▸ Document extract
— start —

Rule 1: Playing more games will take you to the next level
How many times have we all heard that playing more games is something that will help you to improve at chess?
Surprisingly, many chess player believe in that and spend hours and hours on online chess platforms. There are even some 2200+ players that claim that they reach the master’s level by simply playing chess.
It is indeed possible for some, but definitely not the case for majority of the chess players. It is much easier to find a 1200 rated player with 15,000 games history rather than a 2200+ player who just plays and never studies. Strong players know that it is not necessarily important how many games you have played, but what matters is the quality of those games. Playing a single two hours long game against a challenging opponent will do a lot more for your chess than the whole month of online blitz.
The best approach for those who wants to improve is to combine classical training methods with serious, long-time control games. Remember, it is always quality over quantity that can take you to the next level.
Rule 2: Tactics is the key to winning chess games
The most common advice that is given to players when they ask “how to improve at chess” is “to solve tactics”. It is hard to disagree that tactics plays a major role in the game. Many of the games are decided one or another way because of tactics. Some chess players take tactics training to the extreme, and spend all of their chess time solving tactics.
Needless to say, this is not a very optimal approach.
There are other very important elements of chess that one needs to master, in order to become a stronger player. These are endgames, positional understanding, attacking chess, planning, and opening preparation. It is a good idea to cover all of these in your training sessions, rather than just focusing one or two.
Rule 3: Staying consistent with your training methods is a must
It is indeed important to consistently work on your chess. However, using the same training methods month after month and year after year without seeing any significant progress is not very efficient.

— end —

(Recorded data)
— start —

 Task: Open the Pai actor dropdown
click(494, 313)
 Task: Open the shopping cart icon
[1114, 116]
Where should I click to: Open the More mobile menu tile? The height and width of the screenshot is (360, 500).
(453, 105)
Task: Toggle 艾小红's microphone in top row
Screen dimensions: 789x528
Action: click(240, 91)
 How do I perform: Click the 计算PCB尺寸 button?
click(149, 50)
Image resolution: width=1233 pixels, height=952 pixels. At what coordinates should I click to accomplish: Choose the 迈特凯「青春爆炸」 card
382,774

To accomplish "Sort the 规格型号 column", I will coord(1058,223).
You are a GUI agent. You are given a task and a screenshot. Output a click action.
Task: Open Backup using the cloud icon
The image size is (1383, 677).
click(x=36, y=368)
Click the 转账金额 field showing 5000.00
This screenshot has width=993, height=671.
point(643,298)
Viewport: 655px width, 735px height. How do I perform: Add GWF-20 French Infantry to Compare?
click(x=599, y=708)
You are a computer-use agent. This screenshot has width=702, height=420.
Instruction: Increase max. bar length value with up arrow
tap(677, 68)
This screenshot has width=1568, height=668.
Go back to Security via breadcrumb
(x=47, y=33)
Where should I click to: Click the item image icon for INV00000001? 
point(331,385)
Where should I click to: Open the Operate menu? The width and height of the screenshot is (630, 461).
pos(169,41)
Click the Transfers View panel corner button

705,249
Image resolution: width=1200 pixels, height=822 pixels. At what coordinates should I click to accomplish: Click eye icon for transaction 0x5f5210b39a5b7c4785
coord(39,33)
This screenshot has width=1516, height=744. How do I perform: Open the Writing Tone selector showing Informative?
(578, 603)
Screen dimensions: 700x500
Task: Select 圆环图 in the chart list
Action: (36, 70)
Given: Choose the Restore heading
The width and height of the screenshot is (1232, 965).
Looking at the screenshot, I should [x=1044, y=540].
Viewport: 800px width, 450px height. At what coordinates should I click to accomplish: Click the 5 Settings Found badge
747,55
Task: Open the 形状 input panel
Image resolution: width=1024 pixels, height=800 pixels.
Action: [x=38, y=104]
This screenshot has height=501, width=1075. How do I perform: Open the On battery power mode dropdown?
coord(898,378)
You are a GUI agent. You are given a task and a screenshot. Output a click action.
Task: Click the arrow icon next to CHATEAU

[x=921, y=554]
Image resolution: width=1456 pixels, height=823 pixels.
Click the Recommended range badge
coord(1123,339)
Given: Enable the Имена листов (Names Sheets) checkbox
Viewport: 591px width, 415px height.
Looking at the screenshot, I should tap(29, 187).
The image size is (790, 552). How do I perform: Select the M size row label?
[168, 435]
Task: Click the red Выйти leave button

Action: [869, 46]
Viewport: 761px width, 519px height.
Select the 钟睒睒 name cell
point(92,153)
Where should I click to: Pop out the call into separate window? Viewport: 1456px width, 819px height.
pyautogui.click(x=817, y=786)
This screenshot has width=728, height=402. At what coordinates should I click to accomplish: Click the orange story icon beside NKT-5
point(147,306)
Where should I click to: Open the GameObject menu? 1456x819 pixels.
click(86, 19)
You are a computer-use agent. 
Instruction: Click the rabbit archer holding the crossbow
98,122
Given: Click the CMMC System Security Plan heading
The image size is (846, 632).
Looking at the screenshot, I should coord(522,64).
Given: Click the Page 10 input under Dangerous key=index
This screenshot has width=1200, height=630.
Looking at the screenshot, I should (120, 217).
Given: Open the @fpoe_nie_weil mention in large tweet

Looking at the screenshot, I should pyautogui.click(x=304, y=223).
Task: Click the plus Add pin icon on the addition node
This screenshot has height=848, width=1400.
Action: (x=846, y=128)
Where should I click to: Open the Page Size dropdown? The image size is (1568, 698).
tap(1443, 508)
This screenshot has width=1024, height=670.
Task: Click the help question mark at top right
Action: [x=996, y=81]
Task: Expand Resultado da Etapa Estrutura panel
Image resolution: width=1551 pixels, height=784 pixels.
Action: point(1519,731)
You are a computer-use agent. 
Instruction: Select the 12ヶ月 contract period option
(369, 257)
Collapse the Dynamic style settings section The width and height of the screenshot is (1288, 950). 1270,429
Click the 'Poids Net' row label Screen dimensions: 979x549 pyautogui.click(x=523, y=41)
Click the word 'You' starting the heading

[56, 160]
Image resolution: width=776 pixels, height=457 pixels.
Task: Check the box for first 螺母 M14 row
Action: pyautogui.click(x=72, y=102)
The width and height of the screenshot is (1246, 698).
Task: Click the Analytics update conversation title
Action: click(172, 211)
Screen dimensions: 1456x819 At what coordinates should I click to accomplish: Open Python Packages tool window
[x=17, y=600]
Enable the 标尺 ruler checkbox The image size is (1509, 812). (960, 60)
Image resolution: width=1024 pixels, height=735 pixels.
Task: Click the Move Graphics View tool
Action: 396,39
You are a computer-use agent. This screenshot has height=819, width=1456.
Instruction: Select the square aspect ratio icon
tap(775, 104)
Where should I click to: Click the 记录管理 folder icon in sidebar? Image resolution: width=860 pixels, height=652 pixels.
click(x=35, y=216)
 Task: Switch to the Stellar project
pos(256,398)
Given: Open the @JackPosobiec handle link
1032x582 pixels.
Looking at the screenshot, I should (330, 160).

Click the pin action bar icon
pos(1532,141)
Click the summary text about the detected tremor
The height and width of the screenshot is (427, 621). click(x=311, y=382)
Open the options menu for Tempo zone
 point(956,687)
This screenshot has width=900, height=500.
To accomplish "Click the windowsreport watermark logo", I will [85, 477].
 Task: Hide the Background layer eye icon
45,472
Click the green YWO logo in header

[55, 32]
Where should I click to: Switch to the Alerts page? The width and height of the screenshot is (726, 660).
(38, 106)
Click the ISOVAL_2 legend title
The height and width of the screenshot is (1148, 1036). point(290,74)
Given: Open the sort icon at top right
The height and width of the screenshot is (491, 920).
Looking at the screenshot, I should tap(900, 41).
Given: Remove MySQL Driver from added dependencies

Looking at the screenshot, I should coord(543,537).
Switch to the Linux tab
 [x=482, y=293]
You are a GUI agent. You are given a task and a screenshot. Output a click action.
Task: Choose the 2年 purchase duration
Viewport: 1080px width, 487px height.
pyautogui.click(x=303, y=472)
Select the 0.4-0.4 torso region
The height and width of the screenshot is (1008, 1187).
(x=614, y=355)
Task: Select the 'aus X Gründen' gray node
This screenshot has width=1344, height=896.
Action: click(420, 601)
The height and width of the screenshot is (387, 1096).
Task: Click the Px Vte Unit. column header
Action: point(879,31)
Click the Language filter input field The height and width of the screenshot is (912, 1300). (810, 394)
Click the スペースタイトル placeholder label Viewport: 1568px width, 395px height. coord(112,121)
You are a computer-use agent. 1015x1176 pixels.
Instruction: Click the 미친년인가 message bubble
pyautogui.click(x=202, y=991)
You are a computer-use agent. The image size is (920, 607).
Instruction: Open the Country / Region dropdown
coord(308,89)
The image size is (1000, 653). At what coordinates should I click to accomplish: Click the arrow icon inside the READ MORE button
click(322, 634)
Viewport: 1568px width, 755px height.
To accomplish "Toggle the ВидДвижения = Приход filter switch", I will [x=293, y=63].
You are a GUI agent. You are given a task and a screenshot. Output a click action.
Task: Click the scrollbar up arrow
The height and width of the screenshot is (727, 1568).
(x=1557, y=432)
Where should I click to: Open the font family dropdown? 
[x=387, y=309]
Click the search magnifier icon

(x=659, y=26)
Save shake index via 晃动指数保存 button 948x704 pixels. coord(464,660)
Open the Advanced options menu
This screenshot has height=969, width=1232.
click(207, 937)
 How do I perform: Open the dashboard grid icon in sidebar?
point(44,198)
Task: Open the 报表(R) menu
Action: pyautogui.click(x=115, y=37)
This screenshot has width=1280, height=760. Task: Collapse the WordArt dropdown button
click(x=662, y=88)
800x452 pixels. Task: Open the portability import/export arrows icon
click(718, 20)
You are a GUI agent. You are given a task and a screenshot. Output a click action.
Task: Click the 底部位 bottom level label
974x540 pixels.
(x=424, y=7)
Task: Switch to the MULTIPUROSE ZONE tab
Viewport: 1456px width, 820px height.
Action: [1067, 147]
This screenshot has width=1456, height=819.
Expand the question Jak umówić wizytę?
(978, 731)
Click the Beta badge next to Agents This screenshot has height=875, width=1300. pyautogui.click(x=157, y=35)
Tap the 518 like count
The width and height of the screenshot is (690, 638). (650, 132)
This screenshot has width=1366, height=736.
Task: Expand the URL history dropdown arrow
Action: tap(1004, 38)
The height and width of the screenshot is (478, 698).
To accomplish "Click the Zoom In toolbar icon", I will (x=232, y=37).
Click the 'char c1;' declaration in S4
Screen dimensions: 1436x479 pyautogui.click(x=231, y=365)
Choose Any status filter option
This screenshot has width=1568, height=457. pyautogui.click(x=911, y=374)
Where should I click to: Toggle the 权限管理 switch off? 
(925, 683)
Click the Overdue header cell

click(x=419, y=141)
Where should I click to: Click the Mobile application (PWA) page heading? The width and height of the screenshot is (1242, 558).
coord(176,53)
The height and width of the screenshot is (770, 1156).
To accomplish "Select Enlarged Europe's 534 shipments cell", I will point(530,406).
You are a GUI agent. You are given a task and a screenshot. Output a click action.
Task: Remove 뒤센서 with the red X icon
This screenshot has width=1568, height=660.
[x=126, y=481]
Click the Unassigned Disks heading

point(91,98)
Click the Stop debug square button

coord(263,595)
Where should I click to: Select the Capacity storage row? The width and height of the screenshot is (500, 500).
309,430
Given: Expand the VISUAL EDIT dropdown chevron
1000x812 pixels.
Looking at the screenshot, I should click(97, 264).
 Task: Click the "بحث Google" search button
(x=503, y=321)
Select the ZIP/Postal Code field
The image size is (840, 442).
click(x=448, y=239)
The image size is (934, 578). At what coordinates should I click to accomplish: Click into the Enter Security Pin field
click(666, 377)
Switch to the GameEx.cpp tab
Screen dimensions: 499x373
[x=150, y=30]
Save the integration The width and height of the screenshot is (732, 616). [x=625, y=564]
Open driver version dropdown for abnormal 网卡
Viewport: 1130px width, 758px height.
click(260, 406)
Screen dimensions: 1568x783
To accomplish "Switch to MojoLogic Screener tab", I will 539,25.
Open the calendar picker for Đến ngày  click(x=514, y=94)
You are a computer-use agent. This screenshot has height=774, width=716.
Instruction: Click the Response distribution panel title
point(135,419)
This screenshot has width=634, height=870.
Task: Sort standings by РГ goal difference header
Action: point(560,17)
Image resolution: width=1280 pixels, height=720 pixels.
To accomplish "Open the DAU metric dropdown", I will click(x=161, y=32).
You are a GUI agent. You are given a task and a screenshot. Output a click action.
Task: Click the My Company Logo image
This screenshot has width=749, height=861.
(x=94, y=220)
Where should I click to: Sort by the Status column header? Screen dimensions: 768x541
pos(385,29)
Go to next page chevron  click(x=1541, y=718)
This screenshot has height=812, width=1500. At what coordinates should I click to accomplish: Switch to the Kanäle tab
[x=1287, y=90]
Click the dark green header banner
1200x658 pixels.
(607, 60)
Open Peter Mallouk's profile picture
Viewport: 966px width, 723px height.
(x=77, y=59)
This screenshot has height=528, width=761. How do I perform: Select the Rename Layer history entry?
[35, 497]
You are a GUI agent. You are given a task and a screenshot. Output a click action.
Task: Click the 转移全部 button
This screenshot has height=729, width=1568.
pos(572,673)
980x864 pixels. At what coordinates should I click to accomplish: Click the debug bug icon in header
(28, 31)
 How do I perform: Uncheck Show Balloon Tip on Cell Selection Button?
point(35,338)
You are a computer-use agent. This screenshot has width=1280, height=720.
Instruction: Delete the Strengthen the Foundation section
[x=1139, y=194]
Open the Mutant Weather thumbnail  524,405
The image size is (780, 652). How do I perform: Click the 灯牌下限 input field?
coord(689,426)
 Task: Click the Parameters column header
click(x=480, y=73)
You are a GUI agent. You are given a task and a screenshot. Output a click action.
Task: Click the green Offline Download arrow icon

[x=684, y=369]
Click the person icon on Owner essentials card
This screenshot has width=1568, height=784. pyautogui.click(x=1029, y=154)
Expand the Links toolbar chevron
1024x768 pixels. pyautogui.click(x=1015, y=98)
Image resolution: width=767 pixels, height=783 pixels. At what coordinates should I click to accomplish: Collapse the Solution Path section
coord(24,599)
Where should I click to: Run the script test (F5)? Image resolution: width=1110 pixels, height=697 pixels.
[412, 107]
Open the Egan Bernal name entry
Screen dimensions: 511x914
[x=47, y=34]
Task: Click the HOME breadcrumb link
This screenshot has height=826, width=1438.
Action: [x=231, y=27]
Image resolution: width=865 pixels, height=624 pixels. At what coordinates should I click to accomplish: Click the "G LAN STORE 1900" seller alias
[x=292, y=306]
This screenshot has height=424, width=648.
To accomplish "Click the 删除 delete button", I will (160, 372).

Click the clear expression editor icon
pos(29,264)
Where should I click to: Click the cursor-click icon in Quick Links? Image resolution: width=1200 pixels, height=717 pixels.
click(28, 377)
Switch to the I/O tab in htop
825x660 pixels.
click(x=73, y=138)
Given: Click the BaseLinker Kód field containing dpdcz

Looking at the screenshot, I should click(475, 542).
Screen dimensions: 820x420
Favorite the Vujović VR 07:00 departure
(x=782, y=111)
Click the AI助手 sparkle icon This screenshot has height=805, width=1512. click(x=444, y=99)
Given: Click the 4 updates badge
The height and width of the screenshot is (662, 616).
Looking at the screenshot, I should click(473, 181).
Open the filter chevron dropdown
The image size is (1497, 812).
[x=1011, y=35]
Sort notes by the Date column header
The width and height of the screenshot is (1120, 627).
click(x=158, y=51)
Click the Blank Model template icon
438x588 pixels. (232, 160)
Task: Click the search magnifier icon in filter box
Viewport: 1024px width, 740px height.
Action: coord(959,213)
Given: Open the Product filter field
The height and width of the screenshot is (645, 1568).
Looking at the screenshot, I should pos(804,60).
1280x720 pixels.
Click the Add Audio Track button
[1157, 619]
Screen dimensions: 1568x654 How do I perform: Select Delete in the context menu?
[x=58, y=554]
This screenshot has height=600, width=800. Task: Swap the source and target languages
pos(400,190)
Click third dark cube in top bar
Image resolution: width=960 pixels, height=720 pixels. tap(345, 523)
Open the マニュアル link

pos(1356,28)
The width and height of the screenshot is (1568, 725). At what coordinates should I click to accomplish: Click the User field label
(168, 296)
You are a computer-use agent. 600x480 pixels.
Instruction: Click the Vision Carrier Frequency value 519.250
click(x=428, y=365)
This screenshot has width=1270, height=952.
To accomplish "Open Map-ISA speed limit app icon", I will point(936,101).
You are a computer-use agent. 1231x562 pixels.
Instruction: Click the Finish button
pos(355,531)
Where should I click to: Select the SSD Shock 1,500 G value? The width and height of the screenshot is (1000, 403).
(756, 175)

— end —

▸ Directions
1: In the chess improvement text, copy word for word the part that begins with the words containing "Rule 2: Tactics" and ends with "time solving tactics.".
2: Write the next part of the text on chess improvement rules, picking up right after its last sentence.

▸ Answers by task
1:
Rule 2: Tactics is the key to winning chess games
The most common advice that is given to players when they ask “how to improve at chess” is “to solve tactics”. It is hard to disagree that tactics plays a major role in the game. Many of the games are decided one or another way because of tactics. Some chess players take tactics training to the extreme, and spend all of their chess time solving tactics.

2:
I would like to demonstrate this concept using the “wet towel” analogy. If you have a bunch of wet towels and you need to collect water, you can approach this task in different ways. You can take one towel and squeeze 30% of the water out. It is not very hard. Then you can squeeze some more water and add another 5-10%. Now it’s becoming more difficult and you need to exert a lot more effort and spend far more time to get water from this towel. You can keep trying hard to squeeze more water out of that towel, and maybe if you use all of your creativity, you’ll be able to add a few more drops. Or you can simply take another towel and squeeze another 30% in no time.
The idea I’m trying to show to you is very simple. If one training method stopped working, it is not efficient to work harder trying to add another 5-10 elo points to your rating. It is far better to change training routine and start adding 50-100 elo points instead.
Rule 4: Diversity of chess resources is a key to success
Many chess players prefer to have 10-20 different chess books and to work on them simultaneously. It is not a good approach. It may be very time consuming to keep track of all of the materials and to understand and apply the new knowledge in your games.
It is usually a better idea to work on one or two different sources at a time. That way you can really focus on the material and understand the author’s ideas and philosophy in greater depth. When choosing what books to study, you should aim for practical advice instead of a purely theoretical knowledge.
Rule 5: Long training sessions will make you a better player
Many chess players want to identify the most optimal duration of their training. There is no secret formula that derives the length of perfect training session. It is far more important to focus on quality of training and consistency of the lessons rather than on duration of a single lesson.
As a general suggestion, I recommend having multiple shorter training sessions throughout the week, rather than packing everything into the single 5 hour long session. Longer sessions are usually less efficient in terms of learning and keeping motivation.
That’s why in our 21 days training course we have separated the material into the chewable bites which would take you about one hour a day to digest. In our experience that is the best approach for chess training.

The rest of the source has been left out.